If you cannot brave the street and your neighbours to go vote, perhaps you really should leave voting up to your neighbours who do in fact go out in the street.

Disabled, shut-in, ill, elderly people might well be exempted from this physical movement requirement... but for those of us who *can* get up and go, there's no excuse for not taking one good hard look at our neighbours and neighbourhood before deciding how the violent force monopoly ought to be directed.

5. Insufficient testing. Perhaps the day will come when the ordinary person feels they do understand the mathematical proofs and is ready to discard all the checks and balances of scrutineers and polling places, but even if so... the first place to test a totally electronic voting system is *within parties* not in a general election.

Nothing prevents a political party from selecting its leaders or policies based on whatever innovative voting scheme it wants. Let's see if what comes out of that process is acceptable to the public or not, before we commit the public to that process without any kind of test.

Give it 20 years before we discuss electronic voting again... plenty of time to try it in all sorts of less dangerous contexts than a general election for representatives of a developed world democracy.

Most of those are true. But it is more complex.

Digital voting would have different types of scrutineers. You still would watch the people who write the software and install it. You would watch the results coming in and audit them. There is no need to audit how well the counters are checking for spoiled ballots and ruling on them because there are no spoiled ballots, or if there somehow are, it's not a judgement call.

Polling place neutrality. In Canada, it's fine. In other places there are goons with machetes near the poll trying to intimidate you. And for some people it's a one minute walk, for others much further. In the USA some places have 2 hour lines and many people give up, or polls have to stay open after 8, and people don't get time off to vote in that country.

I agree that the recount concept is difficult with electronic voting for the reason you say.

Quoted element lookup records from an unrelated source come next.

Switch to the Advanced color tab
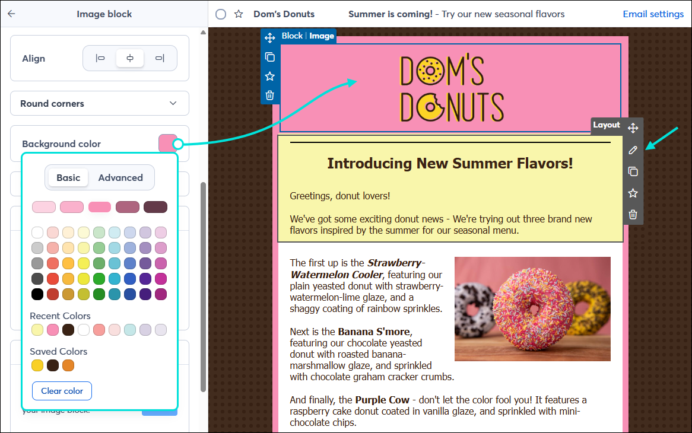This screenshot has width=692, height=433. [120, 177]
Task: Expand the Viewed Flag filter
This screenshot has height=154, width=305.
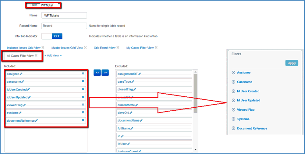Action: pos(234,110)
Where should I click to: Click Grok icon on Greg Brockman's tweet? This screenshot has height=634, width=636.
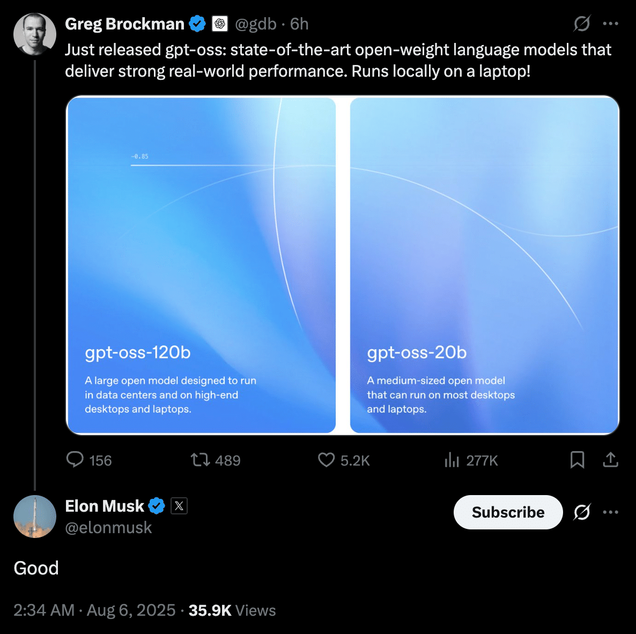click(x=582, y=24)
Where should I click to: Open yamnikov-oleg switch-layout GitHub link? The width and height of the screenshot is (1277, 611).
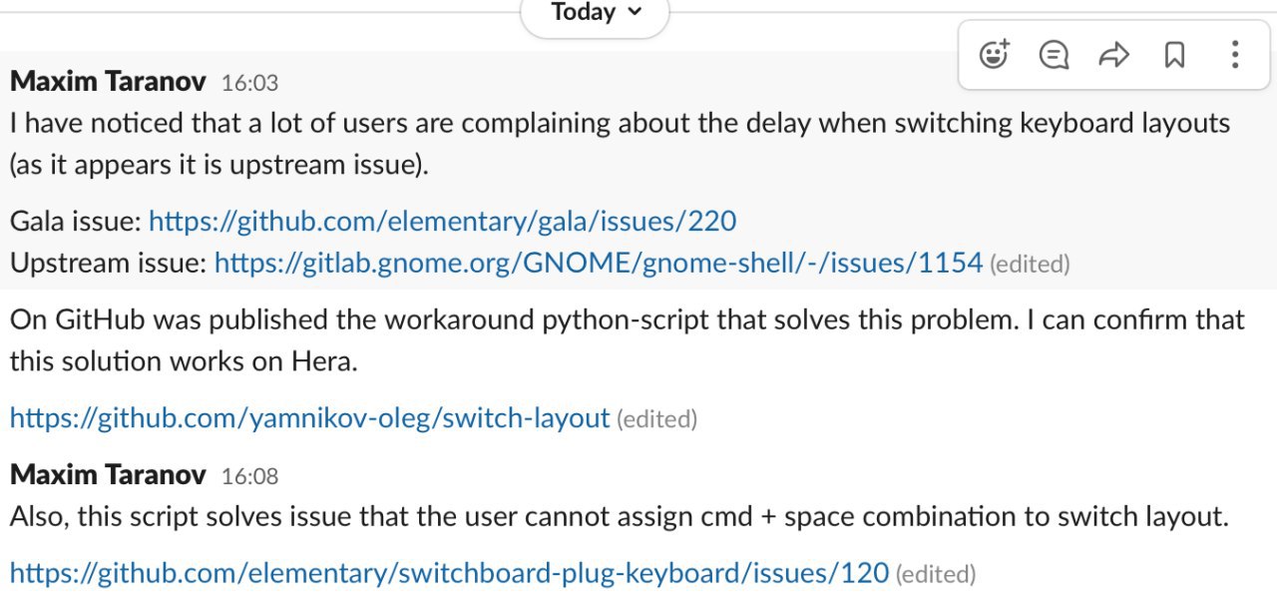(x=309, y=417)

The system I have proposed retains some physicality, and audit capabilities. To do a full recount all would need to mail in after, which they would not do, so it's a challenge.

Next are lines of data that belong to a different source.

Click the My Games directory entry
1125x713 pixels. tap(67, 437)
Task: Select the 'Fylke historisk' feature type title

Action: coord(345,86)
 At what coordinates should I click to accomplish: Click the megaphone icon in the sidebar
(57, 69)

As for testing -- actually almost all other elections in the world done by distributed groups are done in electronic form now. Elections of boards of directors, society officers etc. Of course, these are not high value targets in most cases so they are done quite insecurely. But it's very common.

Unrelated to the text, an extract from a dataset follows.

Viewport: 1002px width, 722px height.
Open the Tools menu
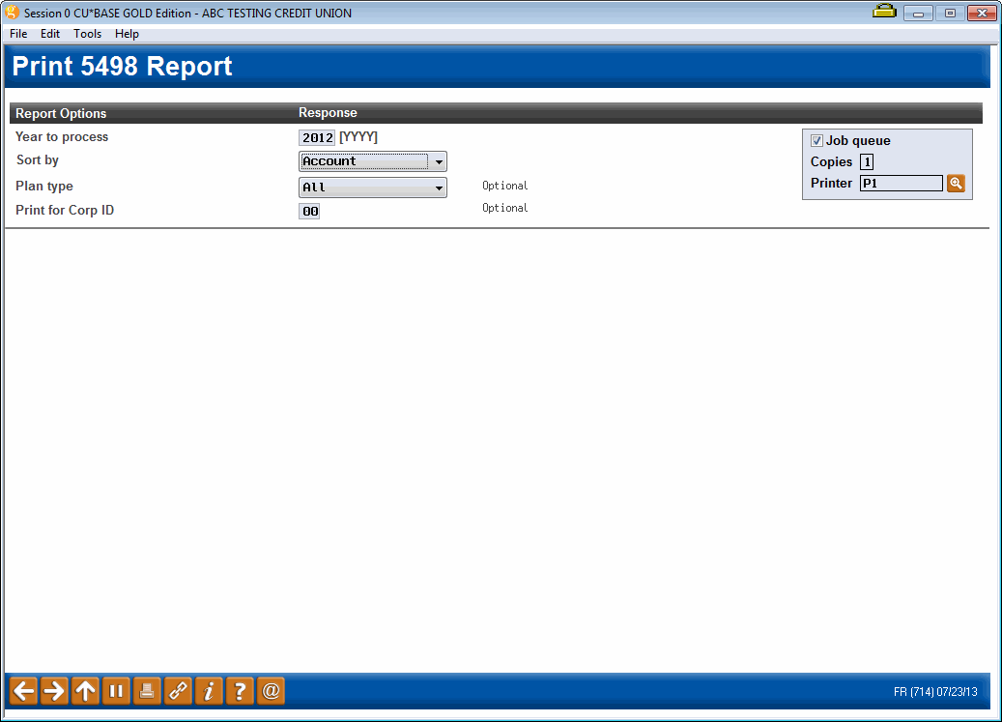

> “Elections should be decided only by those who care enough to make the effort” just isn’t an option on the table.

I'm not necessarily advocating this, but one way to do this would be to make voting *harder*, not easier. Make the forms onerous enough, and GOTV becomes ineffective because mild supporters won't make the effort.

There is a reason you say you are "not necessarily advocating this" as the history of making voting harder has unfortunately been a history of attempts at voter disenfranchisement.

Generally we are pretty clear on the idea that poll taxes, racist voter ID laws are attempts at disenfranchisement. It is much less common for us to see whatever stops 40% of the electorate from voting as disenfranchisement. We generally just view it as apathy. But it's often a case of whatever barriers there are (including learning about the race, and having time to get to the polls) winning or losing against desire to vote. The fact that any one vote has a ridiculously low chance of affecting the result certainly adds to this.

I wonder if having multi-candidate voting (like Approval voting) might bring more people out. They will know they can't change the results of the big race, but the chance to bump the percentage for the minority ideas they support could be a big deal.